+++ RECORD EXCERPTS
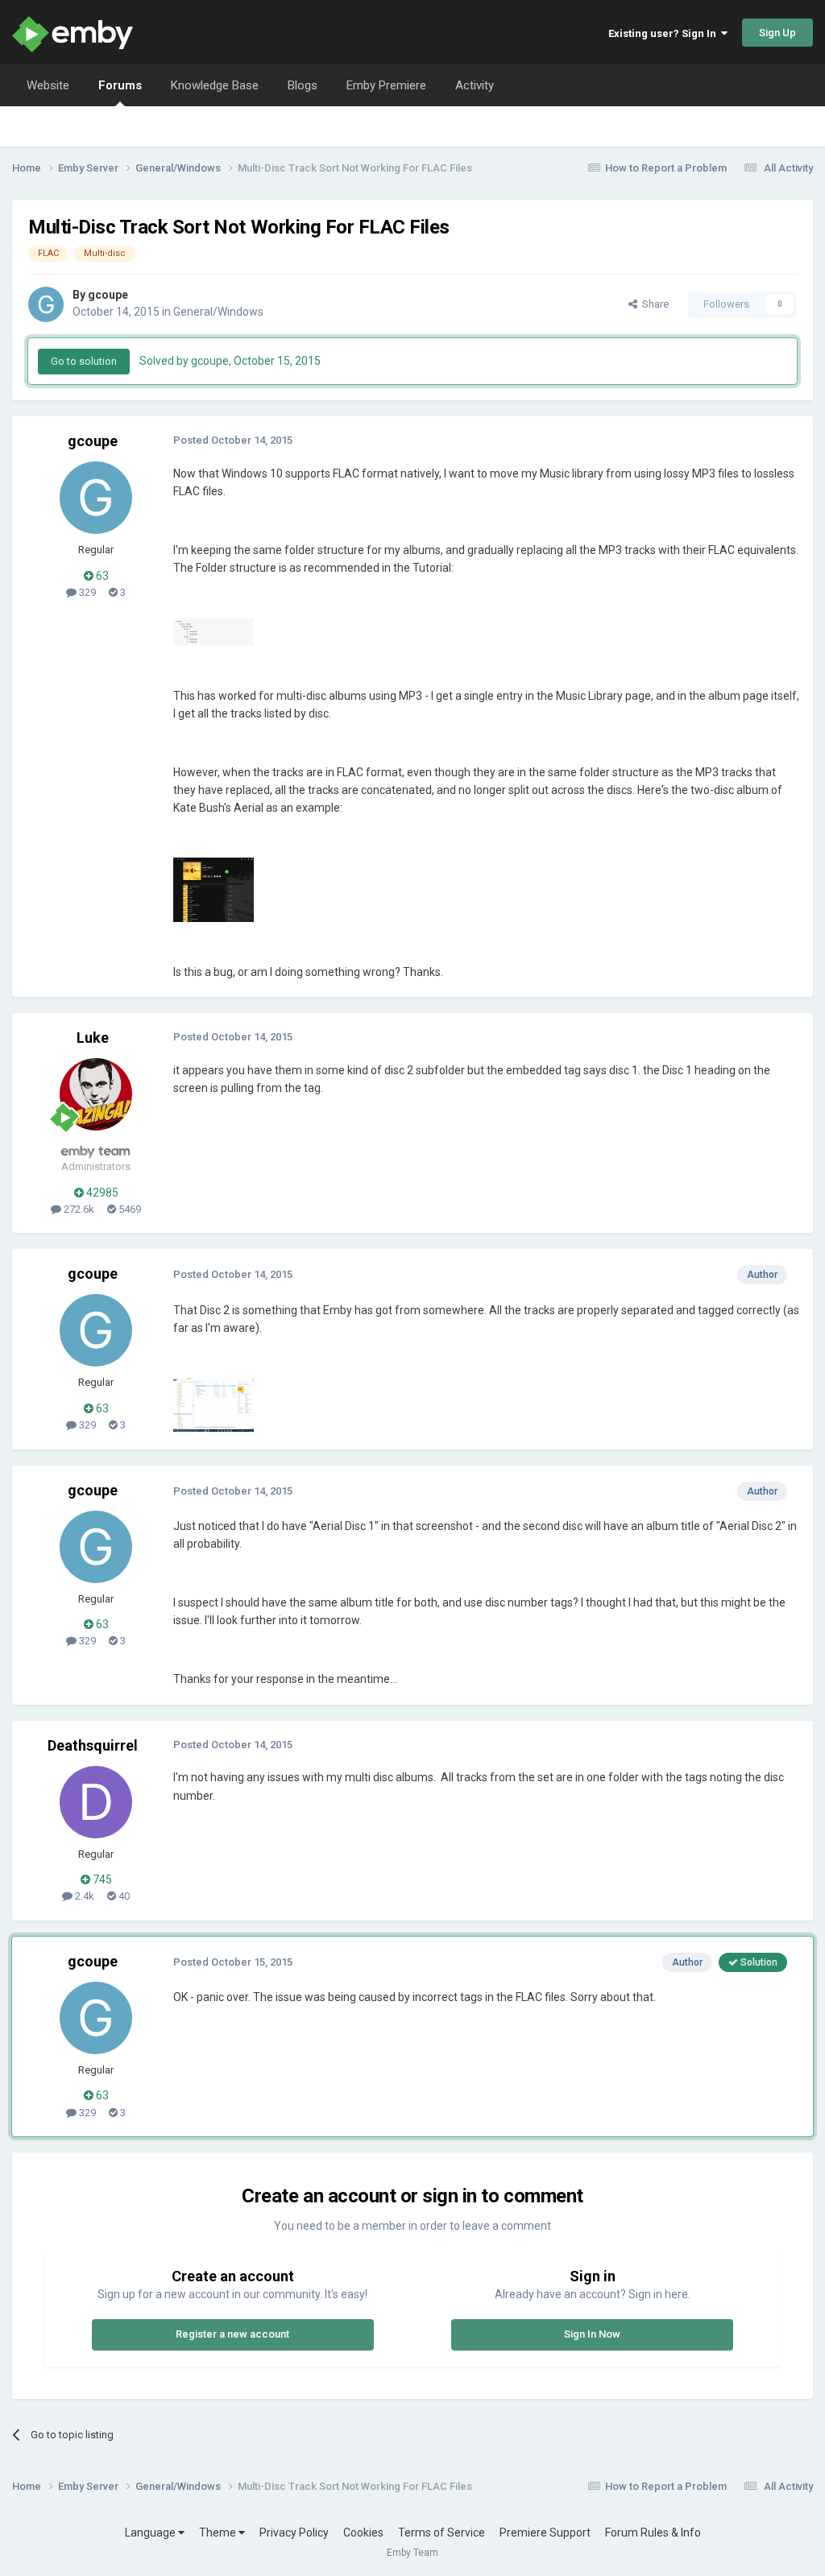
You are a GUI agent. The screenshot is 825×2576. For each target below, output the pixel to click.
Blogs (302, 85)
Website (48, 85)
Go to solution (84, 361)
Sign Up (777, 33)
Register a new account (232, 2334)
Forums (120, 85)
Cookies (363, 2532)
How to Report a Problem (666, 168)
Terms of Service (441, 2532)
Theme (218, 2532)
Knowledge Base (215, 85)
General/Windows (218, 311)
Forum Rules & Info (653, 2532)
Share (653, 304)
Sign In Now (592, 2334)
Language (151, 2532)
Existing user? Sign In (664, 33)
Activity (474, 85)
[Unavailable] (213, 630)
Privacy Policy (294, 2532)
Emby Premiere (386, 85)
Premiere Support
++++++
▸ ACTION ITEM: Exactly as written, give the line containing "Privacy Policy (294, 2532)" and all remaining lines of the records.

▸ OUTPUT FOR THIS EXERCISE:
Privacy Policy (294, 2532)
Emby Premiere (386, 85)
Premiere Support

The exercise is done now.